> **WHAT YOU SHOULD DO**
Each line of the listing that includes the string "Collapse" needs to be located and copied.
::::
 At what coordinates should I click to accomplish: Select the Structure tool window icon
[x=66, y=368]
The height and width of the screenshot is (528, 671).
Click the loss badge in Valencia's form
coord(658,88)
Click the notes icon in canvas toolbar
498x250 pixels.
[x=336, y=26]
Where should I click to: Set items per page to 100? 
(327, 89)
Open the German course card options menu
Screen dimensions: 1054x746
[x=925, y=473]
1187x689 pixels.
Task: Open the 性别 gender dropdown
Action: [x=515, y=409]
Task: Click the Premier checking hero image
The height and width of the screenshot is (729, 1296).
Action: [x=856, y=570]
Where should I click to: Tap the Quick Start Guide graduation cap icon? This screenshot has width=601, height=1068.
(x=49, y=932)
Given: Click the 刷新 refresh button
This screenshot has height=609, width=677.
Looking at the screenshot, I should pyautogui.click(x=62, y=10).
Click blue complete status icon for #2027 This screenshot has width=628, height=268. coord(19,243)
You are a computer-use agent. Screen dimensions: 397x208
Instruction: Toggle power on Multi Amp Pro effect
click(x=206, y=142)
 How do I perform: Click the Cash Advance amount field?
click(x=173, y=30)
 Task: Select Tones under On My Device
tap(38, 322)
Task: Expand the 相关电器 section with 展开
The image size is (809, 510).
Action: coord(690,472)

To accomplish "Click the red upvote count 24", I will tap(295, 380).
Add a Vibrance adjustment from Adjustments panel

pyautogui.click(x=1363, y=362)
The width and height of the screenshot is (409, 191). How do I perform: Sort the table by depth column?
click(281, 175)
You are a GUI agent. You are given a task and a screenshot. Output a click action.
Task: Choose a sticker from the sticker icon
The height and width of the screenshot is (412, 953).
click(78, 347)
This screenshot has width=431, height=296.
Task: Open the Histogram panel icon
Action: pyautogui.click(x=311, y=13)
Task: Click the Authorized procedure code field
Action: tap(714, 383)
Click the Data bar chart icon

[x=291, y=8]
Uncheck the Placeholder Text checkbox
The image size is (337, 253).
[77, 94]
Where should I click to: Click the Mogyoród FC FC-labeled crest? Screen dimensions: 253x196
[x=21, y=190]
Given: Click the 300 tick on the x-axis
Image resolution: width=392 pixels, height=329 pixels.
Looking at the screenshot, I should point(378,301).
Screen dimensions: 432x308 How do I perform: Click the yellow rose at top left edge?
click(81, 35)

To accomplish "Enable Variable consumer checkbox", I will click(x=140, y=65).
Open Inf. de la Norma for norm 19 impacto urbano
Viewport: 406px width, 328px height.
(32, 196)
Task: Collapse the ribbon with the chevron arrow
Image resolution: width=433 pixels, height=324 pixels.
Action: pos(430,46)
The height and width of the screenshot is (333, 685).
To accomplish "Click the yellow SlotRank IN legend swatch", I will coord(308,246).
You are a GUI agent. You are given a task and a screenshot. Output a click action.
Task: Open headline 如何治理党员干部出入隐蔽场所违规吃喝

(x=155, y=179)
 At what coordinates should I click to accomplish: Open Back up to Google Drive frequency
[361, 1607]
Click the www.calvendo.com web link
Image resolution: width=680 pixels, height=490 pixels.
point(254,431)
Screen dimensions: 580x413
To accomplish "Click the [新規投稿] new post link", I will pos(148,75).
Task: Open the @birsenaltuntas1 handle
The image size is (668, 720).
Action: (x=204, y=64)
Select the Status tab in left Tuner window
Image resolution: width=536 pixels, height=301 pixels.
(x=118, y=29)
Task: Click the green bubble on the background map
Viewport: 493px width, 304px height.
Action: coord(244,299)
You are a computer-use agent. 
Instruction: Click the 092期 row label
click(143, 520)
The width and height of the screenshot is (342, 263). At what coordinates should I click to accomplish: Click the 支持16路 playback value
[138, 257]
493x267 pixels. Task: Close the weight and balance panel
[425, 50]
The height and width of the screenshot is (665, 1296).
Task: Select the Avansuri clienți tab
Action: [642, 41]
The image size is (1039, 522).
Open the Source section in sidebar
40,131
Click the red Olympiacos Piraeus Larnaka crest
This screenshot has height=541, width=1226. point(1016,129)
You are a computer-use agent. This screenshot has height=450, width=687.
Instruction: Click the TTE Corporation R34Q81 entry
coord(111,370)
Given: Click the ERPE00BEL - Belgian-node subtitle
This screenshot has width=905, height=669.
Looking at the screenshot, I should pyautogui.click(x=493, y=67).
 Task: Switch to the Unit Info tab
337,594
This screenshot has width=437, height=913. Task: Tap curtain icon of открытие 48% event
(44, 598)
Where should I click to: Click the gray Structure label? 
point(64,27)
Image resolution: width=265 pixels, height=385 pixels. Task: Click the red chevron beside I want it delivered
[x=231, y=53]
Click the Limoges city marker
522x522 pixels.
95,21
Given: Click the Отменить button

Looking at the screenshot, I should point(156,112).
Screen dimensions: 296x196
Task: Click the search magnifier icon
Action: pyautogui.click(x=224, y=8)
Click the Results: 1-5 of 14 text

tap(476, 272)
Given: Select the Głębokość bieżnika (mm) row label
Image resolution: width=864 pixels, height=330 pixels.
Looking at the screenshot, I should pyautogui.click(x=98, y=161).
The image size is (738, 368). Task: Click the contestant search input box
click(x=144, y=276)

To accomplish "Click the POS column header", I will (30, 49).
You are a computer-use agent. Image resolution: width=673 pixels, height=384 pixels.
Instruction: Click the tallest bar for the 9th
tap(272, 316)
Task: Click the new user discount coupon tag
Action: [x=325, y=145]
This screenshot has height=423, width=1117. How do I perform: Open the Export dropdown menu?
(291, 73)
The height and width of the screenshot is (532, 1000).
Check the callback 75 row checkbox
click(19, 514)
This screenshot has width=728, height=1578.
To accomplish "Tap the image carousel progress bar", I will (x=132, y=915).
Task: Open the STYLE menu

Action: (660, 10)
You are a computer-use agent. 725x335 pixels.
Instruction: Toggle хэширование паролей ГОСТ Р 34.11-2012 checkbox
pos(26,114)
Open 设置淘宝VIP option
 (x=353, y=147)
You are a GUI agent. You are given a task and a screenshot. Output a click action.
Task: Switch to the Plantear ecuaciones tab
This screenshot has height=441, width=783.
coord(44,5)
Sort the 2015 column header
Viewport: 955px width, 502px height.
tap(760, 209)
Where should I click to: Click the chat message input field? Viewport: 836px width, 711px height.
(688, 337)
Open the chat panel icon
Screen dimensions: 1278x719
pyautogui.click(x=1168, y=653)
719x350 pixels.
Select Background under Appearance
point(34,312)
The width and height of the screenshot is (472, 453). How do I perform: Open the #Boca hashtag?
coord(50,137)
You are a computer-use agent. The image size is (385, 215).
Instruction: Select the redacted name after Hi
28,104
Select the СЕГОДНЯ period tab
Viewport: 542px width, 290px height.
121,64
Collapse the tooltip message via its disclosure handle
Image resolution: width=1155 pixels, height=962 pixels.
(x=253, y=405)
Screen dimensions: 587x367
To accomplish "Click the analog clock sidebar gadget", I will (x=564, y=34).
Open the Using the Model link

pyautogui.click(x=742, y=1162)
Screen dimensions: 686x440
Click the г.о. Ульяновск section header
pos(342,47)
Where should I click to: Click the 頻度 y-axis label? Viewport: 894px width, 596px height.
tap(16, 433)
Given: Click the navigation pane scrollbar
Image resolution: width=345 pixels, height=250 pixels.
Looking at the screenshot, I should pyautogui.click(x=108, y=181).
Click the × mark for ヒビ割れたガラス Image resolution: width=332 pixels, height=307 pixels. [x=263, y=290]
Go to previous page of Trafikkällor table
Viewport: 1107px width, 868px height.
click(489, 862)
::::
> **EXERCISE RESPONSE**
Task: Collapse the ribbon with the chevron arrow
Collapse the tooltip message via its disclosure handle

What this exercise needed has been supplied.